Contrarian Views on its Strategic Employment
Vice Chairman of the Joint Chiefs of Staff and former Commander of US Strategic Command General John Hyten has stated that these weapons could enable “responsive, long-range, strike options against distant, defended, and/or time-critical threats [such as road-mobile missiles] when other forces are unavailable, denied access, or not preferred.” Critics, on the other hand, contend that hypersonic weapons lack defined mission requirements, contribute little to a nation’s military capability, and are unnecessary for deterrence.

Type of Hypersonic Weapons/Missiles/Glide Vehicles (HW/HM/HGV)
There are two primary categories:
HGVs are launched from a rocket before gliding to a target.
Hypersonic cruise missiles are powered by high-speed, air-breathing engines, or “scramjets,” after acquiring their target.

* [Stated goal 1] From the listing, copy verbatim the lines beginning with the line that contains "Given: Expand the Included Users section" and continuing through the line that contains "Looking at the", with both of those lines included. Omit the pictures from your reply.

* [Data listing]
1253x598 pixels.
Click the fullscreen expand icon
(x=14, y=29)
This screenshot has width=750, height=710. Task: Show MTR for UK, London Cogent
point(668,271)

==

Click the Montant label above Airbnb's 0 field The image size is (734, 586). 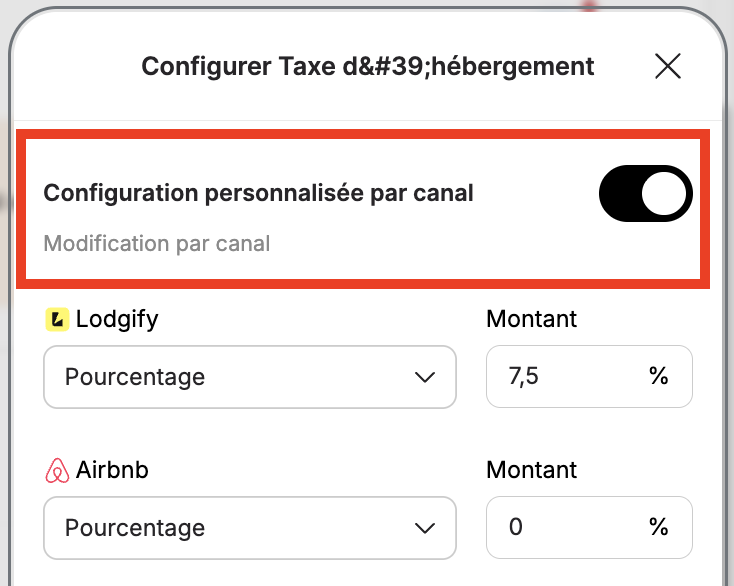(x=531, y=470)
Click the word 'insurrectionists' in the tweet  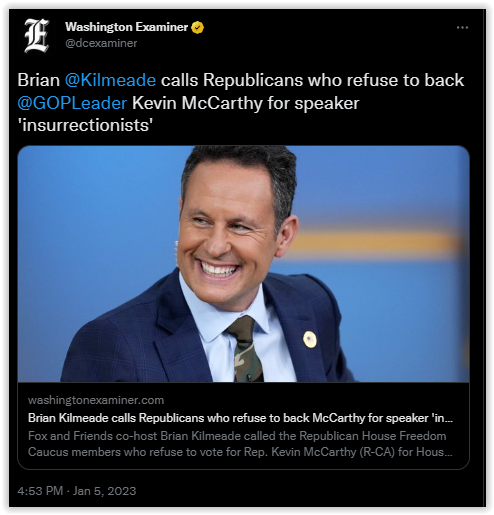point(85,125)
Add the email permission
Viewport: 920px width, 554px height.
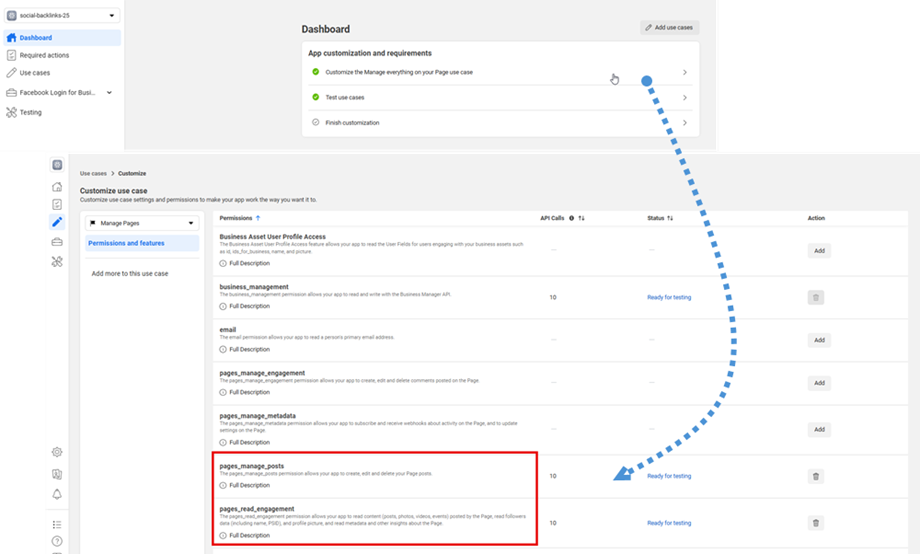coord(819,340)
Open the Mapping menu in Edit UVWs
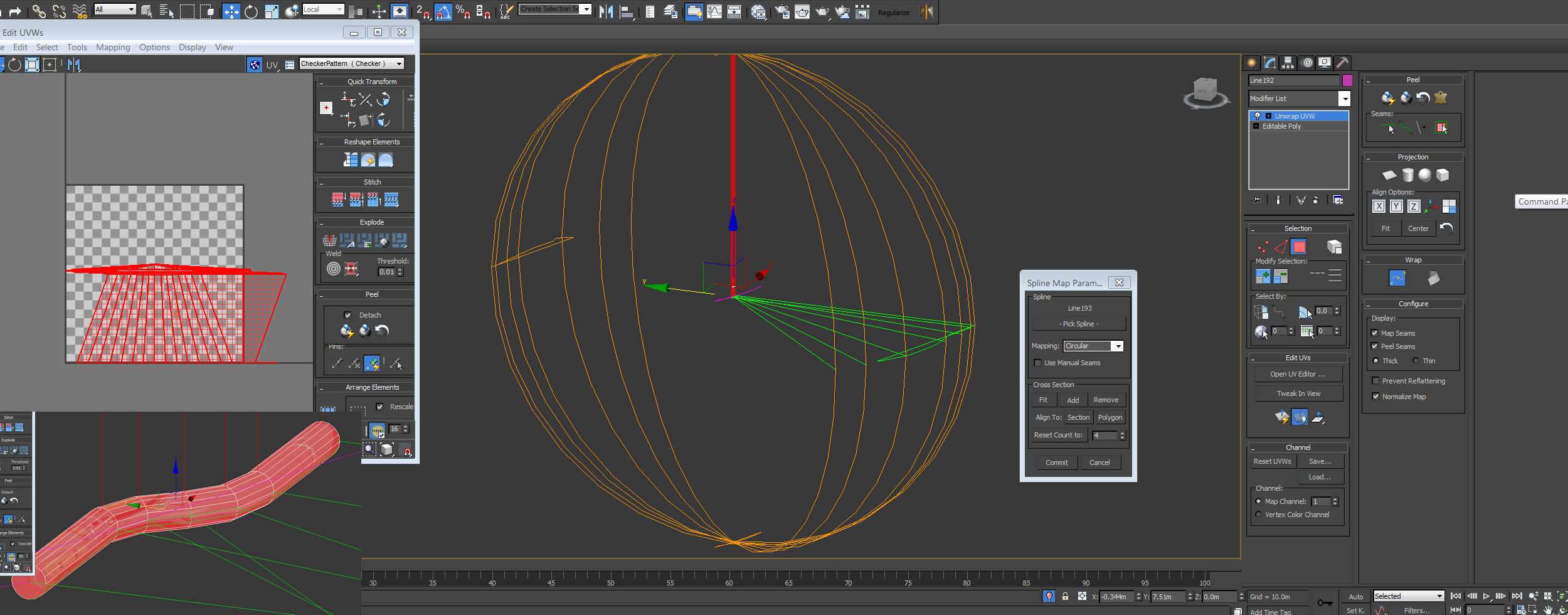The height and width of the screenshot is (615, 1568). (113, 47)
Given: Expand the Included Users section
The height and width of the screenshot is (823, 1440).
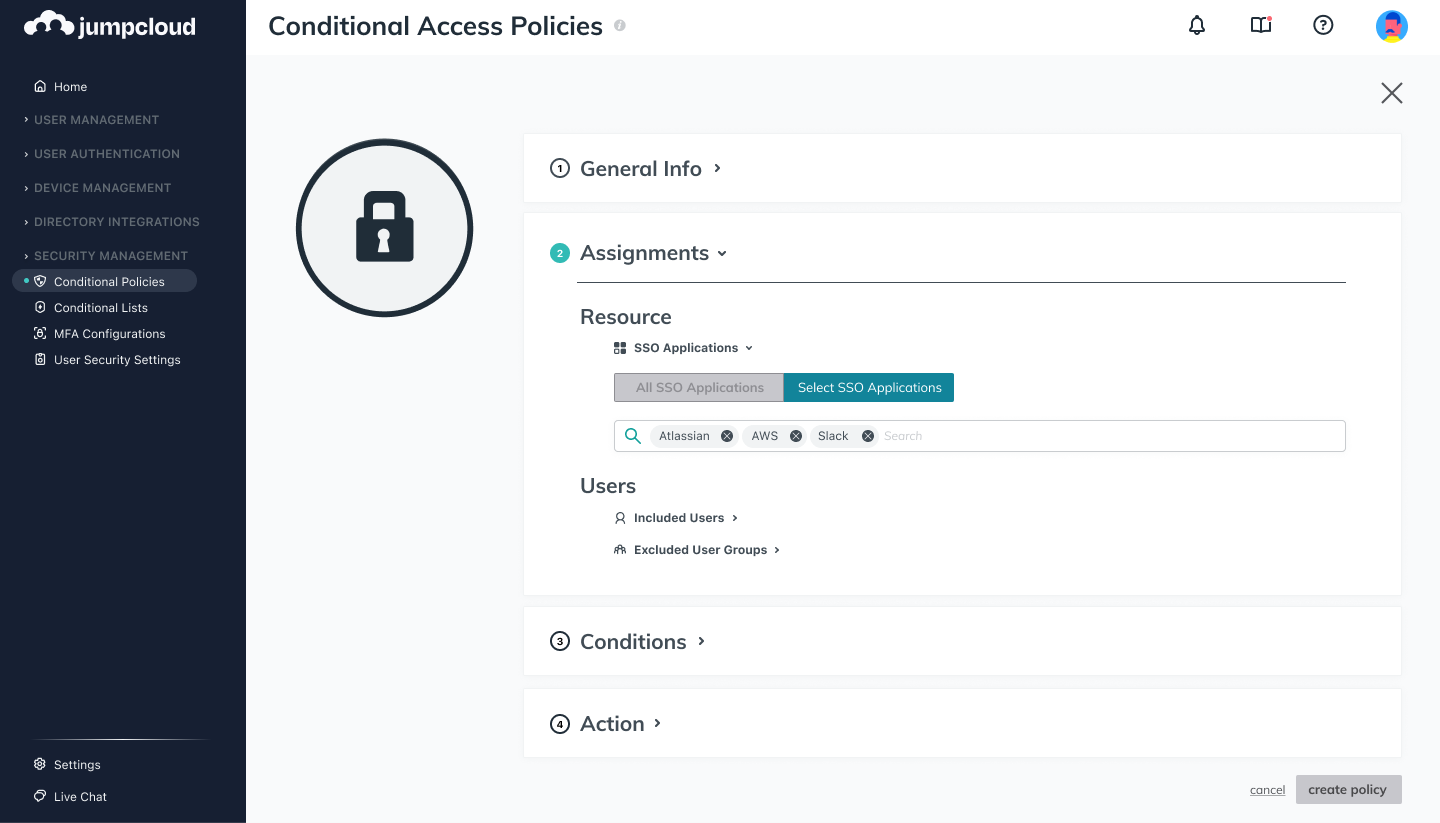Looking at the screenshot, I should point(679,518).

==

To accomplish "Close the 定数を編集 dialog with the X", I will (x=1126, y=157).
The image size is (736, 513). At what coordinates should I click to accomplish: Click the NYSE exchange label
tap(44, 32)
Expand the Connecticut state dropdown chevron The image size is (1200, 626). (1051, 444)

* [Stated goal 2] List every contention that the passage on hypersonic weapons attributes to critics.

* [Task output 1]
Given: Expand the Included Users section
The height and width of the screenshot is (823, 1440).
Looking at the screenshot, I should point(679,518).

* [Task output 2]
- Hypersonic weapons lack defined mission requirements.
- They contribute little to a nation's military capability.
- They are unnecessary for deterrence.